North winds are helping to cools things down, not only in Athens but all over the country. In Thessaloniki, the high temperature was 83 degrees farenheit; that's 28 degrees celsius.

The weather forecast for tomorrow is more of the same: the welcome north winds, and temperatures in the 80s.

POST OFFICE

Everyone loves to get a letter. But in Greece, people are apparently also fond of the people who handle the mail.

The Greek post office recently polled first among Greek people asked what their favourite state-run service was.

On a scale of ten, the post office scored a first-place 6.1 among people aged from 25 to 70.

Post office president Andreas Athanassopoulos said at a recent conference that the post office not only provides better service than the phone and electricity companies in the eyes of consumers.

It also turned a profit in the first four months of 1996 - good work for any post office.

People polled were asked to rate a number of state companies according to the quality of the services they provide.

ART EXHIBIT

A recently-opened exhibit in Thessaloniki put art at the service of the national memory.

The exhibit, called "For the Country", is an attempt to use the plastic arts to create an indigenous memory.

"For the Country", held at the Vilka exhibition centre in Thessaloniki, talks about Greece and Cyprus.
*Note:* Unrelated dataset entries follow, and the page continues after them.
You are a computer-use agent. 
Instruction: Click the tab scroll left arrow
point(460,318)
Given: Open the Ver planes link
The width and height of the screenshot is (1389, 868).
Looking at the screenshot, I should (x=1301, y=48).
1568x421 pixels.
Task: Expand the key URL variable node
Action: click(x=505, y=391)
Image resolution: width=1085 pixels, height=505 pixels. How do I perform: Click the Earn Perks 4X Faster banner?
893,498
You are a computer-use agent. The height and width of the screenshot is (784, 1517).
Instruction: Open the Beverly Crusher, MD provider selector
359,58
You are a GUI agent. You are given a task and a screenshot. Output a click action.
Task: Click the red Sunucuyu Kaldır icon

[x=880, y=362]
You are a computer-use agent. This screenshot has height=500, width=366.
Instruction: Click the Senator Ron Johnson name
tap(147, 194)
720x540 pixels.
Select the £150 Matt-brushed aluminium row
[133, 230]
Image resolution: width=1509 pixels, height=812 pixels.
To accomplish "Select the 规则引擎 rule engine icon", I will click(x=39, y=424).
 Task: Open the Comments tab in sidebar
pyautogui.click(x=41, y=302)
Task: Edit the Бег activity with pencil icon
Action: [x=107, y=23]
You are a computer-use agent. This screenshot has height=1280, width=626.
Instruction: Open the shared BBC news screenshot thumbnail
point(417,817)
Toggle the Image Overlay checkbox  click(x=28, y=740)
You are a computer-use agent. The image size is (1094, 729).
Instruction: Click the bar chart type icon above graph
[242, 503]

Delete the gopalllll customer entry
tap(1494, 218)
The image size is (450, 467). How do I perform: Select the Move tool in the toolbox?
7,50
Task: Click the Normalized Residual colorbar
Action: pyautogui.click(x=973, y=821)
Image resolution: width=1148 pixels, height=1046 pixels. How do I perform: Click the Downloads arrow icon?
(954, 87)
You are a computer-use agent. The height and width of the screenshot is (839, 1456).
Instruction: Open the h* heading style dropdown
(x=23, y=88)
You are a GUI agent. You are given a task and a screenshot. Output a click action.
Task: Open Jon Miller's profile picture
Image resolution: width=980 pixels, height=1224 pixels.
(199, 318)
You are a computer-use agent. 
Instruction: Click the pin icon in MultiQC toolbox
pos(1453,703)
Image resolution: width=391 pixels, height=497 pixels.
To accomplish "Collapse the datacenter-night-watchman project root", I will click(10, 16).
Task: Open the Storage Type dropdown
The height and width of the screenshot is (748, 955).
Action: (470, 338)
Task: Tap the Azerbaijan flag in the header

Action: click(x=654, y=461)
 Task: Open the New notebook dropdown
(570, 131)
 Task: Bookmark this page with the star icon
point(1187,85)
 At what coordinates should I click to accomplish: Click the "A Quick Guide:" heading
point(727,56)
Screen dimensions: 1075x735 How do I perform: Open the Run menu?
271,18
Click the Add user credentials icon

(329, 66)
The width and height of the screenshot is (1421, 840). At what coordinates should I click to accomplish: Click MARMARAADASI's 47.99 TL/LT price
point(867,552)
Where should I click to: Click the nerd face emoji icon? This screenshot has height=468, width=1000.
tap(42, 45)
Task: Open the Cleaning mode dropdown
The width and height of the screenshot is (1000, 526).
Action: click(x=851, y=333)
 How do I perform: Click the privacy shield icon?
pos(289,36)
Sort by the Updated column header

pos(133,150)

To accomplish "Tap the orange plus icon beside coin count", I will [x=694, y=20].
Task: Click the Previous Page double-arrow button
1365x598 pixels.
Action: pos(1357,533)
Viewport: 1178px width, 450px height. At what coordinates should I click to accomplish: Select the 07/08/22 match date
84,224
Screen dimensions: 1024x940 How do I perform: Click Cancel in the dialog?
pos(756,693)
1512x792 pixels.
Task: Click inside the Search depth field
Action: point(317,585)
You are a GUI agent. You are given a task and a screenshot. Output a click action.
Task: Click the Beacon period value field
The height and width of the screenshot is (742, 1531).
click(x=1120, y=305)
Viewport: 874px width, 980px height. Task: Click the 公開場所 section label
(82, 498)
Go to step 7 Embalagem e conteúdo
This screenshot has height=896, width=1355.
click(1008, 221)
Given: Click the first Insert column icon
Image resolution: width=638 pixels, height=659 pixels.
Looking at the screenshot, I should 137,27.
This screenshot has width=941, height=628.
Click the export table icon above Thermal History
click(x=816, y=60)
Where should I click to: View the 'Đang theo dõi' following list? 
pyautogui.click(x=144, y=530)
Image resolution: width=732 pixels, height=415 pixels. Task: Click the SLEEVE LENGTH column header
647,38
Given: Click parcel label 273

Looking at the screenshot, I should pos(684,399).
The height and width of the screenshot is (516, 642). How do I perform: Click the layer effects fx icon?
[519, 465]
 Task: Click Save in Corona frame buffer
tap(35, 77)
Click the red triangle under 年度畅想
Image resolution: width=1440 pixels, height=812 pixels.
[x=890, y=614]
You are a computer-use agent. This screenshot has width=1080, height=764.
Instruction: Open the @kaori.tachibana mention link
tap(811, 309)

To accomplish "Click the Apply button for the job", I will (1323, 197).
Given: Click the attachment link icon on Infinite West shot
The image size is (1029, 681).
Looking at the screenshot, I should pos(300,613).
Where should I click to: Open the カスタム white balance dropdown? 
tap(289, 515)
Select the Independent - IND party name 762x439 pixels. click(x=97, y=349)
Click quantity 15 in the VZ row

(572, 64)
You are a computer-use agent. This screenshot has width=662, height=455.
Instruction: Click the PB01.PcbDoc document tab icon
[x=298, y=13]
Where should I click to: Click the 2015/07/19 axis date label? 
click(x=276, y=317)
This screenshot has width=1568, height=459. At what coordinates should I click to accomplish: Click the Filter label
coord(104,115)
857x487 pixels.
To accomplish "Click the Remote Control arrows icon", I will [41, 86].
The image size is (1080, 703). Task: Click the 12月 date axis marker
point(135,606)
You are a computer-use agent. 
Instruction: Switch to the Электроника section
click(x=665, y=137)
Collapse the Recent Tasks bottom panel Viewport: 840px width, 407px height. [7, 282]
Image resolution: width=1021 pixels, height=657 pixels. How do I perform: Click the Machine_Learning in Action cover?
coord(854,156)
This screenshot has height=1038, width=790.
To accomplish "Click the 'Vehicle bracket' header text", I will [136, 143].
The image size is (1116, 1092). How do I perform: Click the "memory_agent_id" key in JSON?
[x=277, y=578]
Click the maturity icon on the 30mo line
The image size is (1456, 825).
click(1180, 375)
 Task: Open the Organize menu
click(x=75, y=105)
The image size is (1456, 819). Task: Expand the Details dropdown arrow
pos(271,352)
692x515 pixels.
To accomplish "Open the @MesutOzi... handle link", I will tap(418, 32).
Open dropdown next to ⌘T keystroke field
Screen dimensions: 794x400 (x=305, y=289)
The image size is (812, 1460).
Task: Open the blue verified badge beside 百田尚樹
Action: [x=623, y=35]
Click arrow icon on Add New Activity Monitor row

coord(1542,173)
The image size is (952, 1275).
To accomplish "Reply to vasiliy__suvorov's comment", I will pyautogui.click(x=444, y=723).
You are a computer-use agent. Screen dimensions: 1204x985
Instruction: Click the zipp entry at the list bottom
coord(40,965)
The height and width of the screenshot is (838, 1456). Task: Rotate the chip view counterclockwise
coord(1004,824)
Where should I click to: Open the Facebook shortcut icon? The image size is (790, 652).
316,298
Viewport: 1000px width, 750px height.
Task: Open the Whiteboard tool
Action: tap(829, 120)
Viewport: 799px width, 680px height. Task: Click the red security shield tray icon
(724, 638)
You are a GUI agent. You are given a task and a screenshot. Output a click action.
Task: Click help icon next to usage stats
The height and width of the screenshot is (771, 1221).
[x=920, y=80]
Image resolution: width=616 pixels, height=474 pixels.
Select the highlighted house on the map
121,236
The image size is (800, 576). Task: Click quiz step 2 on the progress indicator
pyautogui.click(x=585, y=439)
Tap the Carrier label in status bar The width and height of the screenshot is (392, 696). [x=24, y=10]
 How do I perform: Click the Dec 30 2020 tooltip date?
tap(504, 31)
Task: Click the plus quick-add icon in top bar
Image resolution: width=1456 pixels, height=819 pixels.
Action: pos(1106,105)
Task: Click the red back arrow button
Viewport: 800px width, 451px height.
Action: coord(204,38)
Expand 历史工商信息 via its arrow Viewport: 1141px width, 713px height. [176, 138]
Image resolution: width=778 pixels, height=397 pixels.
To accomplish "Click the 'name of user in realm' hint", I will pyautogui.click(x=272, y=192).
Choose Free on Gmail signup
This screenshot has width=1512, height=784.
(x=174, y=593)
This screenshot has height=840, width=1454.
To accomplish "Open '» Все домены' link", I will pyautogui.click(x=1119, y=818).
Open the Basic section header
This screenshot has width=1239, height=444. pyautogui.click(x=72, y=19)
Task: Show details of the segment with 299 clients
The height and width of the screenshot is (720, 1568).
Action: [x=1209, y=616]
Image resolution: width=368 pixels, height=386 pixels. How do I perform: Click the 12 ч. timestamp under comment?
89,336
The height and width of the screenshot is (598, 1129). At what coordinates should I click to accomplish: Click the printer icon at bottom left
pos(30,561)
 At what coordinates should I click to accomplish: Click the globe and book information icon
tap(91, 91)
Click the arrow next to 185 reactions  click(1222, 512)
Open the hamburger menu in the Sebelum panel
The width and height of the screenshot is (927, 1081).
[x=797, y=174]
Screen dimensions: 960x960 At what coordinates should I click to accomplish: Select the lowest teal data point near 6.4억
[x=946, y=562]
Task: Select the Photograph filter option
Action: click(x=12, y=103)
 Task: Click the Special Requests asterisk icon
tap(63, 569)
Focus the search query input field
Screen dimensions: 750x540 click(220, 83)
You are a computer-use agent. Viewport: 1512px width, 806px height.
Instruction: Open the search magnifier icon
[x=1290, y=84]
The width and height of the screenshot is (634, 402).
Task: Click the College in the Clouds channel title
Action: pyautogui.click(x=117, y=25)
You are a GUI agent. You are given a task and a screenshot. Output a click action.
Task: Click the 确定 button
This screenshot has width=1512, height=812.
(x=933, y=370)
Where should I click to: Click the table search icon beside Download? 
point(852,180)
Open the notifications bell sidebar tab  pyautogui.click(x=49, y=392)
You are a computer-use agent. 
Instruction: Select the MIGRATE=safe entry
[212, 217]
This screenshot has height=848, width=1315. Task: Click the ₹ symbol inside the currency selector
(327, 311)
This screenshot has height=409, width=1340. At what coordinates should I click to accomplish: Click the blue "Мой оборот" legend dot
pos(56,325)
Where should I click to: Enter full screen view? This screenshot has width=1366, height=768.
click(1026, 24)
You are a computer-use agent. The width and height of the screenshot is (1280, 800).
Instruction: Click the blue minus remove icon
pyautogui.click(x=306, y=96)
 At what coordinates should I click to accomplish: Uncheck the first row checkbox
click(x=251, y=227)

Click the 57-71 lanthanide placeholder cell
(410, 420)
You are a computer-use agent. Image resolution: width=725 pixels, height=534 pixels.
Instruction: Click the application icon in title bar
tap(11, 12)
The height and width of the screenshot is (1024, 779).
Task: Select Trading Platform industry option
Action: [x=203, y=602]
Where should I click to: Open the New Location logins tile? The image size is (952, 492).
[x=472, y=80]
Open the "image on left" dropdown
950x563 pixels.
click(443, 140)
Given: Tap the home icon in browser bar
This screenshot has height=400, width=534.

Art historian Stephanos Manos says it is an attempt to create "indigenous memory", a sense of homeland, by using the international language of art.

Manos argues that if modern art wants to win over the public, it must base itself on the subtle balance between place and people, the national and the international.

But this is not a nationalistic exhibit, says Stephanides. Rather, internationalism flows from love of ones country, which leads to love of other countries.

Why then, is this exhibit called, "for the country"? Because that is one of the most virile verses in Homer's Iliad, says Stephanides. When omens were bad, Hektor said there is one excellent thing: to fight for the country".

"And that's what we should do", says Stephanides.

"Defend our country, our memories, loves, the images we carry within us...and at the same time defend our relationship to the rest of the world. Culture is now a policy weapon. Art moves on. The people of this country move on and have the strength and the ability to put their ideas into practice".